Die beiden sind Anfang September auf einem Reiterhof geboren, wo sie mit Katzenschnupfen und Ohrmilben aufgesammelt wurden. Eine Pflegestelle vom Freundeskreis Katze und Mensch e.V. hat sie zusammen mit ihren drei Geschwistern hochgepäppelt. Jetzt wohnen sie bei uns und machen schon fleißig die Bude unsicher.

15. Oktober 2007

Erster Besuch bei unseren kleinen Rackern

Heute haben wir unsere zukünftigen Mitbewohner das erste Mal auf ihrer Pflegestelle besucht. Dort wohnen sie zusammen mit ihren drei Geschwistern und einer zweijährigen Katze, die sich ganz liebevoll als Ersatzmama um die Kleinen kümmert. Die Rasselbande war ganz schön am Rumtoben während wir da waren, deshalb sind leider nur unscharfe Fotos zustande gekommen.

Der linke mit dem weißen Fleck an der Pfote ist Kasi, der rechte mit der hellen Schwanzspitze heißt Chico. (Ob wir bei den Namen bleiben, wissen wir noch nicht so recht, eigentlich hatten wir uns Kasimir und Nepomuk ausgesucht. Fanden wir ja direkt klasse, dass einer schon Kasi heißt.)

Kasi ist ein bisschen zurückhaltender als seine Geschwister und saß am Anfang erst mal unterm Küchenschrank. Später ist er dann aber noch aufgetaut und kam doch ganz interessiert bei uns vorbei. Chico ist da schon mutiger, der ließ sich zwischendurch sogar kurz kraulen.

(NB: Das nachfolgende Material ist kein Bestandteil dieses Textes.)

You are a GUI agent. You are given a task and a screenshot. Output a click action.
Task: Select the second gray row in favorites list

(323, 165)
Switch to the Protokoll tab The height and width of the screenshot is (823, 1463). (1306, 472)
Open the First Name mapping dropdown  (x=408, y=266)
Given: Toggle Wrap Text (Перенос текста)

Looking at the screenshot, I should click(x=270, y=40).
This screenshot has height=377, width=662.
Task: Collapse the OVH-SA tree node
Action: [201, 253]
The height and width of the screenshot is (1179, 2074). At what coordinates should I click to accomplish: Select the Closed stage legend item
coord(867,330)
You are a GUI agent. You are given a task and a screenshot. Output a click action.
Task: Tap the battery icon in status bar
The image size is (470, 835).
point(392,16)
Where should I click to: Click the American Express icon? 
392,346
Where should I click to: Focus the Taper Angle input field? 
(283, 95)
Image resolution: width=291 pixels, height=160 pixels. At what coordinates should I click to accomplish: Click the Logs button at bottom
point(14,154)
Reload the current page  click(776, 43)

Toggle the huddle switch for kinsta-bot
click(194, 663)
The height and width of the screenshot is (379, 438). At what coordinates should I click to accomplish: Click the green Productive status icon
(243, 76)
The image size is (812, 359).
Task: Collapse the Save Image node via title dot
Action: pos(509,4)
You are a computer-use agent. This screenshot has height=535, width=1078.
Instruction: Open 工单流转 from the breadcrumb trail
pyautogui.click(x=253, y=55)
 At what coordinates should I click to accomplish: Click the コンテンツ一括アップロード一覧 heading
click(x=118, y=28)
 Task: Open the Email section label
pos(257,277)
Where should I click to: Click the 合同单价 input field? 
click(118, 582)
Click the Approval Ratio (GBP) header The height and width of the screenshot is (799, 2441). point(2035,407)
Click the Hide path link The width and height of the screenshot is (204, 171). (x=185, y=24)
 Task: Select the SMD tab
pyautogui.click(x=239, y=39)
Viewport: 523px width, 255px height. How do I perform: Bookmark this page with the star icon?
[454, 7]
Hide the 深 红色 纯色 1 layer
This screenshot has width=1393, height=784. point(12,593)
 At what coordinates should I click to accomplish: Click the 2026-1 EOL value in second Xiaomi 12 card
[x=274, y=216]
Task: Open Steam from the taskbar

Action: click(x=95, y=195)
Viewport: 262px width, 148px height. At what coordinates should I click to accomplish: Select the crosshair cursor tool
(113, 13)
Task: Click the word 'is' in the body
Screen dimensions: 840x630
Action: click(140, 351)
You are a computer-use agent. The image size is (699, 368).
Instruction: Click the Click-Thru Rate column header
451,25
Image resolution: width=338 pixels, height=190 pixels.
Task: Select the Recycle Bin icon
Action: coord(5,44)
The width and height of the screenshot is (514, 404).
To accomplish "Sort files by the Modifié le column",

Im Gesicht sieht Chico fast genauso aus wie sein Bruder Mikesch, ich bin mir gar nicht sicher, welchen von beiden ich hier vor die Linse bekommen habe:

Die Zeichnung sieht bei allen wunderschön aus, besonders im Gesicht finde ich sie total interessant. Und diese Nase! Zum Reinbeißen süß. (Habe ich natürlich nicht gemacht!)

Die Kleinen werden zurzeit noch mit einem Antibiotikum gegen den Katzenschnupfen behandelt, außerdem gibt's demnächst nochmal was gegen die Ohrmilben. In drei, vier Wochen können wir sie dann (hoffentlich kerngesund) zu uns holen. Bis dahin besuchen wir sie natürlich noch ein paar Mal – sonst wäre die Wartezeit auch zu lang.

Die Pflegemama Silke ist total nett, hat uns alles erklärt, was wir wissen wollten und uns überhaupt sehr freundlich in Empfang genommen. Als wir uns dann schweren Herzens irgendwann verabschieden mussten, war der Kasi auf einmal spurlos verschwunden!

Wir haben die ganze Bude abgesucht, sogar die Küchenfußleiste abmontiert, um dahinter zu suchen: nix. Irgendwann sind wir dann trotzdem gegangen, in der Hoffnung, dass sich der Kleine schon wieder hervor traut, wenn die vielen Fremden endlich weg sind. Und in der Tat: kaum waren wir aus dem Haus, kam er aus der Küche getapst (hat Silke am Telefon erzählt). Wo er sich nun versteckt hatte, wissen wir allerdings immer noch nicht.

Tja, da kriegen wir wohl ziemlich begabte Katzen, wenn die sich in dem Alter schon unsichtbar machen können!